I have no clue how you got to that.

 

[╔(σ_σ)╝]

Well if x < y that means y= x+b where b= y-x.

 

[kathrynag]

so x<x+b
x<x+y-x
So that statement alone shows that b is an upper bound?

 

[╔(σ_σ)╝]

I made an error while writing the latex. Please review my edit.

 

[╔(σ_σ)╝]

$$sup B- \epsilon= sup A$$
Since sup B is the least upper bound what can we say about
$$sup B- \epsilon_{0}$$ ?
Is it in B?

The point it that if we pick $$\epsilon_{0}$$ small enough we can find a number that is both in B and is an upper bound of A.

 

[kathrynag]

$$sup B- \epsilon= sup A$$
Since sup B is the least upper bound what can we say about
$$sup B- \epsilon_{0}$$ ?
Is it in B?

The point it that if we pick $$\epsilon_{0}$$ small enough we can find a number that is both in B and is an upper bound of A.
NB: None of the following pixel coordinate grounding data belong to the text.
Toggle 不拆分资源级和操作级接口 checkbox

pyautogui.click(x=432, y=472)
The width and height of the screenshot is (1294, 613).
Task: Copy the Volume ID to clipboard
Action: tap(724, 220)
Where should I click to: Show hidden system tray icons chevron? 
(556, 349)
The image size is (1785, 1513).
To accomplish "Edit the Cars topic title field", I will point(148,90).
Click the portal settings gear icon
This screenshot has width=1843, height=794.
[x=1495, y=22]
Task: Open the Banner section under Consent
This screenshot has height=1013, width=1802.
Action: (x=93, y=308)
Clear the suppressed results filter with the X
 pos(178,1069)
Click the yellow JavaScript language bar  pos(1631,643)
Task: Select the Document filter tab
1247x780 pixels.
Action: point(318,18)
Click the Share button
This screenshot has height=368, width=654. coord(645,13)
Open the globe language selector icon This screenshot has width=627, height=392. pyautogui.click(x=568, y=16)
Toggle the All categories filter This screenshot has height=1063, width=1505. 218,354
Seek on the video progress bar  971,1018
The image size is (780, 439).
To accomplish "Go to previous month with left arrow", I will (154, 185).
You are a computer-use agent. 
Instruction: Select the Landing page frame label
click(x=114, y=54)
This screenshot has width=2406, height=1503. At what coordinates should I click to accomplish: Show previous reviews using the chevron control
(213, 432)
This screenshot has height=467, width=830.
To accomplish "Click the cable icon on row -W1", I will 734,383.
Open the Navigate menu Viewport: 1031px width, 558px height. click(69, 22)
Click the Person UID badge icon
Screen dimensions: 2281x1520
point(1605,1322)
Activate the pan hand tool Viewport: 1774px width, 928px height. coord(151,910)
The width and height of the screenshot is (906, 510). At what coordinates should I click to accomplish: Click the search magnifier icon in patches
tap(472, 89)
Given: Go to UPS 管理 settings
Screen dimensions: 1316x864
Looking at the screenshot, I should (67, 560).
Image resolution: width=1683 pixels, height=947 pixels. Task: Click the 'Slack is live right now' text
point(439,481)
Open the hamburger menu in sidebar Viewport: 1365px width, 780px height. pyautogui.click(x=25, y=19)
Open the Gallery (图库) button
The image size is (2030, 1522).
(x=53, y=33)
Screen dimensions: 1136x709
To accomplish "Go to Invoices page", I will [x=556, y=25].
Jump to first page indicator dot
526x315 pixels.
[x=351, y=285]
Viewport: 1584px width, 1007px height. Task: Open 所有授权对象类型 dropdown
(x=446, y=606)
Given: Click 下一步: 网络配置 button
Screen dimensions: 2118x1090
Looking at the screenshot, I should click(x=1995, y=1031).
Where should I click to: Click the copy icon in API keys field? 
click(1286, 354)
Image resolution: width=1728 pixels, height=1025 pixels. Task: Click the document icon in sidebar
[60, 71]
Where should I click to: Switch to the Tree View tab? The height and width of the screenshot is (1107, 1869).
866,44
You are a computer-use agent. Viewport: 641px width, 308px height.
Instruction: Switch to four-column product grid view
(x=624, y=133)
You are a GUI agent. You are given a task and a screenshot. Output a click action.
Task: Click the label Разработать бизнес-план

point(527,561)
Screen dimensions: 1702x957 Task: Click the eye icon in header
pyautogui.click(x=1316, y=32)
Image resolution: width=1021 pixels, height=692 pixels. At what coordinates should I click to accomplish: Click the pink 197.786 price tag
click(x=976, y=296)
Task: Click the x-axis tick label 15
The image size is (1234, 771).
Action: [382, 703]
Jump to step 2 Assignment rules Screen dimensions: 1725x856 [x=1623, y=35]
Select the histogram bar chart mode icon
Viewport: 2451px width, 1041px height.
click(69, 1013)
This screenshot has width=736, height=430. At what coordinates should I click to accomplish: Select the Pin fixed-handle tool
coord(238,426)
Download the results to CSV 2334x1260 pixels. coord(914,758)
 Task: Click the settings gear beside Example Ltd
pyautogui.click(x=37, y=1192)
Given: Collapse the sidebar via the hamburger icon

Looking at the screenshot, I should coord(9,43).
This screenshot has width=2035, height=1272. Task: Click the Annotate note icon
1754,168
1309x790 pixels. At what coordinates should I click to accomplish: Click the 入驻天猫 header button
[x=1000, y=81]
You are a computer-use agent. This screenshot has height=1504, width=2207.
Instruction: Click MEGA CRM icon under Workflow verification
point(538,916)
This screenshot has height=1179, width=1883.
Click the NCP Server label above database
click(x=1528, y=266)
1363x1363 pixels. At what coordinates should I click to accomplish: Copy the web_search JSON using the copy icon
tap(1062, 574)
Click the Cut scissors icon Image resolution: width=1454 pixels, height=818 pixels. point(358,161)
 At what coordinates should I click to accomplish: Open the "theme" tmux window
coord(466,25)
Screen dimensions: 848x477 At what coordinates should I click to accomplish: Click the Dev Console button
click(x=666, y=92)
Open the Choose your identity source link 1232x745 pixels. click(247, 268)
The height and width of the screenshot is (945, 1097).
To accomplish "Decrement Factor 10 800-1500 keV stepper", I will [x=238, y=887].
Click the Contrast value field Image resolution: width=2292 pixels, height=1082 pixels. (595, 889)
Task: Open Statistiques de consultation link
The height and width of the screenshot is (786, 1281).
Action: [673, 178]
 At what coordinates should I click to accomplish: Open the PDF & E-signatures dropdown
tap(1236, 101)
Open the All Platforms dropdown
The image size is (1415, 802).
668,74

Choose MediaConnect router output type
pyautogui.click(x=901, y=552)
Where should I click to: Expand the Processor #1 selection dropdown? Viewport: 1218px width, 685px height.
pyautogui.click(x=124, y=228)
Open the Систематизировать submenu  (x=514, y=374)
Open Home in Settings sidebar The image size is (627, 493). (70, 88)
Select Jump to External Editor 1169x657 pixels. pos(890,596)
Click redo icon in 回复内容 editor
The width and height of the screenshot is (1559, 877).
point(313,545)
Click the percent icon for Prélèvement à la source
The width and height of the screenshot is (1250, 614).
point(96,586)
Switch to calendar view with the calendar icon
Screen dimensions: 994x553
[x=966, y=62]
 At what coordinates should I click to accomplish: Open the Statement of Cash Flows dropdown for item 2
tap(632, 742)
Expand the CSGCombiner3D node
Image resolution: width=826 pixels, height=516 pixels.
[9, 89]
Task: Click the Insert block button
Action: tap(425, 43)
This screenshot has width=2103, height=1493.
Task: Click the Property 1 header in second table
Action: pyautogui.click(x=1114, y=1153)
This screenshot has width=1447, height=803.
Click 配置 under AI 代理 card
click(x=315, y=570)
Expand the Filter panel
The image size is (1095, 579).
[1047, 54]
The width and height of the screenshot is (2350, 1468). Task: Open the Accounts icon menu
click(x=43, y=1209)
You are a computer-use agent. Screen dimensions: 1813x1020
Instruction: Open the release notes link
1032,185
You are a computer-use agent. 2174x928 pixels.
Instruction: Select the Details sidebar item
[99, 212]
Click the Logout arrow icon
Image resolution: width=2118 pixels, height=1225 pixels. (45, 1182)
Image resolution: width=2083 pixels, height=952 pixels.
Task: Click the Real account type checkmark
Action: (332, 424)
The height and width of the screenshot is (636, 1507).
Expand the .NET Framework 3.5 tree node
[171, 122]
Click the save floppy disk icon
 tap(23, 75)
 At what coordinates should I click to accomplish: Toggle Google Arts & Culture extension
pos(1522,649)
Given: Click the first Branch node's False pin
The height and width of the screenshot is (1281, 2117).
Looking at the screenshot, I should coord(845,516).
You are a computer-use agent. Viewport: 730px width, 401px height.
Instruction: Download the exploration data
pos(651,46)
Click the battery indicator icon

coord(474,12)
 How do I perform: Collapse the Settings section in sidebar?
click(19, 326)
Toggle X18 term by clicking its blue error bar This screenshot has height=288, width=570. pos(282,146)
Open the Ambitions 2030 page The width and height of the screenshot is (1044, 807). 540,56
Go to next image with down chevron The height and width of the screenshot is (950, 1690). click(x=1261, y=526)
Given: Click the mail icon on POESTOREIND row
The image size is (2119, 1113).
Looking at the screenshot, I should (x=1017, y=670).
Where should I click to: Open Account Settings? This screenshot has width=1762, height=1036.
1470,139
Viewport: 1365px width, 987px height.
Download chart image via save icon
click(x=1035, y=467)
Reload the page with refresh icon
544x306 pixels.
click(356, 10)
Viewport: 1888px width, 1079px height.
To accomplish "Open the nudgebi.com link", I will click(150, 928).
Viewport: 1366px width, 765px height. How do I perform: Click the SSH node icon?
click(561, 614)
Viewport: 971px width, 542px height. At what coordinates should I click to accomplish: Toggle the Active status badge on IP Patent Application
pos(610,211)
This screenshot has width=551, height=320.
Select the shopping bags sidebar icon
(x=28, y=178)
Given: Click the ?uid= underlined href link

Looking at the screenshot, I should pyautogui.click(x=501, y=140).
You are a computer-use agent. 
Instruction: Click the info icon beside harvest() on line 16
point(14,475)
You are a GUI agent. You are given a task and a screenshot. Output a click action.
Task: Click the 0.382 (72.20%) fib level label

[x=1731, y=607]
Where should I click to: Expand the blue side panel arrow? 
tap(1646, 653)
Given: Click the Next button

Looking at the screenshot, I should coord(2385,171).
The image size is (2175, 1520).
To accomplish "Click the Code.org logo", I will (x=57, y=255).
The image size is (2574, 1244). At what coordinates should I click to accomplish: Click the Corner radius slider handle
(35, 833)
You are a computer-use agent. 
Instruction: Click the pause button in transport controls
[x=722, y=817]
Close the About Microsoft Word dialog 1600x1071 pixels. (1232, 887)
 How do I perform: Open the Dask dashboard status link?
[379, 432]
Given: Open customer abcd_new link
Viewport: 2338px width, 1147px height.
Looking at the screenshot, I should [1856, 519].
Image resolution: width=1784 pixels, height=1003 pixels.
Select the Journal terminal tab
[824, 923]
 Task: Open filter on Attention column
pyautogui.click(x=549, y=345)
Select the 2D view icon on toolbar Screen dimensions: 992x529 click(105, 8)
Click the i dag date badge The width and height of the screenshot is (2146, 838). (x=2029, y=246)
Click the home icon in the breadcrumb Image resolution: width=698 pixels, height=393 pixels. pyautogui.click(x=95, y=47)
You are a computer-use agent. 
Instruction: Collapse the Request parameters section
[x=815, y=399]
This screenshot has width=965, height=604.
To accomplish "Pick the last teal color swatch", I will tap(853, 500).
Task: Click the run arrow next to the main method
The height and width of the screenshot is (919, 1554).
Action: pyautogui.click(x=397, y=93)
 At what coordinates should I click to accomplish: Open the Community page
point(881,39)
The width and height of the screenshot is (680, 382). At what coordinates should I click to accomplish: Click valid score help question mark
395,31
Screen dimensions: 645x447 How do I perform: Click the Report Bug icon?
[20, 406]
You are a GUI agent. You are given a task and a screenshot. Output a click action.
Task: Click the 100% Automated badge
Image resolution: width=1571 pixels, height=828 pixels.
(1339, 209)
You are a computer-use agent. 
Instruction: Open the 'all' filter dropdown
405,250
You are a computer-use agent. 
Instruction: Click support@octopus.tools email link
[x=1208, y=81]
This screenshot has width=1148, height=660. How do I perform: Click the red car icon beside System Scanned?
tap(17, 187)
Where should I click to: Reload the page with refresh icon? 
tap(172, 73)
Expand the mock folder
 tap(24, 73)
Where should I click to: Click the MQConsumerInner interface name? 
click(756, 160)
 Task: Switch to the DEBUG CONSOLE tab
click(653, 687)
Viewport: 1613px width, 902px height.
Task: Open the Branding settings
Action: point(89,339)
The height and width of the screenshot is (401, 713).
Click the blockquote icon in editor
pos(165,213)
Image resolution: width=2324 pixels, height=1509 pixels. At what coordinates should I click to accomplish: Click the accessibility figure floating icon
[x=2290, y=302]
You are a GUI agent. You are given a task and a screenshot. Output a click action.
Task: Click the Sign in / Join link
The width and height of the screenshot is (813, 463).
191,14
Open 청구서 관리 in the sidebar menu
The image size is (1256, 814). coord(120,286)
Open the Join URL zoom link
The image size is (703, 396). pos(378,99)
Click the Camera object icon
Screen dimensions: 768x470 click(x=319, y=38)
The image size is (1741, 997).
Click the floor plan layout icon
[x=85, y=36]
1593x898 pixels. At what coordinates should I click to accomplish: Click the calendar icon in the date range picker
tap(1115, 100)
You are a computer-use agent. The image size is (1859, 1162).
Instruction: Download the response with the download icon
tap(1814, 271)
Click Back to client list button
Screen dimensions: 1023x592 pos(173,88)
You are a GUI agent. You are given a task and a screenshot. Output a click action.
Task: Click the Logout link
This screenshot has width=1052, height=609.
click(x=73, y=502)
$$sup B- \epsilon_{0}$$ must be an upper bound also?

 

[╔(σ_σ)╝]

$$sup B- \epsilon_{0}$$ must be an upper bound also?

Do you know the definition of $$sup(B)$$ ?

Given that sup(B) is the least upper bound this means that it is the smallest number that is an upper bound of the set B.

That means given any $$\epsilon_{0}$$, no matter how small, there exist $$b_{0}\inB$$ such that
$$b_{0} > sup(B) -\epsilon_{0}$$.

Lets start again.

$$sup(B) - sup(A) = \alpha >0$$

If we pick any $$\epsilon_{0}$$ such that $$\epsilon_{0} < \alpha$$ we can find an element in B such that
$$b_{0} > sup(B) -\epsilon$$. So $$b_{0}$$ is an upper bound of A.

 

[vela]

You could prove this by contradiction as well. Assume there is no element in B that is an upper bound for A, and then show it leads to the conclusion sup(A)>sup(B), which contradicts the condition sup(A)<sup(B).